* **The problem**
Read through the entries below and return each line with the word "logo".

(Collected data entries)
== Segment start ==
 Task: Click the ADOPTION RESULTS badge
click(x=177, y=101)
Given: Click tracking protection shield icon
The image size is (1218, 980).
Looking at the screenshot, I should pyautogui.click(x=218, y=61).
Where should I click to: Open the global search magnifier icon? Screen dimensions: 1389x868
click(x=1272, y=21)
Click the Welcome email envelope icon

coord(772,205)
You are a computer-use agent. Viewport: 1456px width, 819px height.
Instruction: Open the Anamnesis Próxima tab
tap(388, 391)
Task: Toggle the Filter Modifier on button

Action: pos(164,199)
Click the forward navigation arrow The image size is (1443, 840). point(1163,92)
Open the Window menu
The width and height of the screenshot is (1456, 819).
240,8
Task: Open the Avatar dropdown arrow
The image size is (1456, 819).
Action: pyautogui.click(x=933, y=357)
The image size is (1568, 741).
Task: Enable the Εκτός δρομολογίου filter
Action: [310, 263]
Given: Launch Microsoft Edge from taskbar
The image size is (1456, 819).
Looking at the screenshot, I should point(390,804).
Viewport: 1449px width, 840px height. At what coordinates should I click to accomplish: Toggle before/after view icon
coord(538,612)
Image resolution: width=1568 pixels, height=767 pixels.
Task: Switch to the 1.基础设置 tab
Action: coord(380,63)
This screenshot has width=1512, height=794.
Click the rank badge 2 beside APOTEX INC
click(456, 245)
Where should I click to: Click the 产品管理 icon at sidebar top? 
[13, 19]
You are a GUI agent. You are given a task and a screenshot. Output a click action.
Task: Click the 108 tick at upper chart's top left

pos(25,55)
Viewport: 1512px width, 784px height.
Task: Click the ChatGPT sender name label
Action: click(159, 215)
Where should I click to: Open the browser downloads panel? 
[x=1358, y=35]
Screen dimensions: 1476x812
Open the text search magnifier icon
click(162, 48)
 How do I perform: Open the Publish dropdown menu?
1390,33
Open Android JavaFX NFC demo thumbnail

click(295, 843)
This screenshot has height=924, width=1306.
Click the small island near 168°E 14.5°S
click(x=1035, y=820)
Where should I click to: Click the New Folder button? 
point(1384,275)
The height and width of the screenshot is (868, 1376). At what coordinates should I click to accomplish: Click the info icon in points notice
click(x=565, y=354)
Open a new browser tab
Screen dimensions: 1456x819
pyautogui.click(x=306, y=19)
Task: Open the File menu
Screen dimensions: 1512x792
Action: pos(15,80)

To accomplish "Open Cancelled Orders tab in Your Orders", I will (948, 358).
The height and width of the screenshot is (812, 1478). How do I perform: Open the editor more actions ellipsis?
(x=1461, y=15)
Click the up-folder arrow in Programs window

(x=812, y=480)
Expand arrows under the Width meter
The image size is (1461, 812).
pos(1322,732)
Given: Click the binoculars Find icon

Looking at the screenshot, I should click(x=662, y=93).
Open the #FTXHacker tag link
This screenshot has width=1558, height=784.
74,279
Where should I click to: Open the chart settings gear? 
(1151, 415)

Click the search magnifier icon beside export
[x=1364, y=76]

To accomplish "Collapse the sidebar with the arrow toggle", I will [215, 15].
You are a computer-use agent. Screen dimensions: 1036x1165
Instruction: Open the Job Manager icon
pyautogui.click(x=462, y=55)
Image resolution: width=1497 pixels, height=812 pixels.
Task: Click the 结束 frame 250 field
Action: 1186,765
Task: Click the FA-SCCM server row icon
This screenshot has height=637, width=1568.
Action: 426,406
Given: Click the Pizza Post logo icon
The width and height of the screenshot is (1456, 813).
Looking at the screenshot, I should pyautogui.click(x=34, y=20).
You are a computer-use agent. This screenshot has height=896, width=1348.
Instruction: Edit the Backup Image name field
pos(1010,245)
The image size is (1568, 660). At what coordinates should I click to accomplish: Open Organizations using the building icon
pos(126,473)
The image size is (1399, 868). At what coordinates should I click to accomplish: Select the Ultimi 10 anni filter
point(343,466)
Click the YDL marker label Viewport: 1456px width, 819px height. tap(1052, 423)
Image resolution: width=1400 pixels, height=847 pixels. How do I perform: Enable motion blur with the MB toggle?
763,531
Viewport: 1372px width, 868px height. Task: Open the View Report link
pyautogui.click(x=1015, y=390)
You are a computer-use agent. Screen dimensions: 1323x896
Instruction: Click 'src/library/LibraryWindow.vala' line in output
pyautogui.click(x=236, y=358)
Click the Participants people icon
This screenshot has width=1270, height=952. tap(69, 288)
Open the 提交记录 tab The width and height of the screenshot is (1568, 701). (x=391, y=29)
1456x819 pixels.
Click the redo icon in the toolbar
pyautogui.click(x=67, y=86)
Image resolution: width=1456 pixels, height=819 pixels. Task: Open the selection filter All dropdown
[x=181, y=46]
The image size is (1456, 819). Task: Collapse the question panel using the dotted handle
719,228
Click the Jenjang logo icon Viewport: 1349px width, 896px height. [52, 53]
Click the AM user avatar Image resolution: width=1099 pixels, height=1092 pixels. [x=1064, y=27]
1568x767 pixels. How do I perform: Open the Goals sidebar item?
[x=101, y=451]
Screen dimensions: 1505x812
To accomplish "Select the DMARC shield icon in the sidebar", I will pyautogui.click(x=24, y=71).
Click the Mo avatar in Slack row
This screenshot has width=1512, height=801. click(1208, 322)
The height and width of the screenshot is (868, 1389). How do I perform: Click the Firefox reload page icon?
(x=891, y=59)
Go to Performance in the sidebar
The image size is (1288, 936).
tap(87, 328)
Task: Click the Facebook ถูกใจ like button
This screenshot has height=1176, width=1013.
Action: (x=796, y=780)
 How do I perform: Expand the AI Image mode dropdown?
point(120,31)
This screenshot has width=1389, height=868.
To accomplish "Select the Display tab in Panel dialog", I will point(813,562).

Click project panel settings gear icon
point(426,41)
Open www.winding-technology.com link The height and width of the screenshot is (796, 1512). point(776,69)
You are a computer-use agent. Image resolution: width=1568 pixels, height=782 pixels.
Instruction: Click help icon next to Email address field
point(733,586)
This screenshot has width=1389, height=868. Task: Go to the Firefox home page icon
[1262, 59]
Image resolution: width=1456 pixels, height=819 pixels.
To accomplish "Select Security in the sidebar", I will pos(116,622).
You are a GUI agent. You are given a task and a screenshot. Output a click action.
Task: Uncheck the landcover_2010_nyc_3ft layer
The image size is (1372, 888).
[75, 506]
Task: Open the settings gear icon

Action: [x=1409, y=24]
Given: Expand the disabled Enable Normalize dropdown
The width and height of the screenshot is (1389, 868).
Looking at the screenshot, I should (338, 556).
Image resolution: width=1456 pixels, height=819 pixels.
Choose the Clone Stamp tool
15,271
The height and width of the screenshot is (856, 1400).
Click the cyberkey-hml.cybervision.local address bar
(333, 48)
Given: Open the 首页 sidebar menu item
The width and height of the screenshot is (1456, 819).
== Segment end ==
* **Response area**
Given: Click the Pizza Post logo icon
Click the Jenjang logo icon Viewport: 1349px width, 896px height. [52, 53]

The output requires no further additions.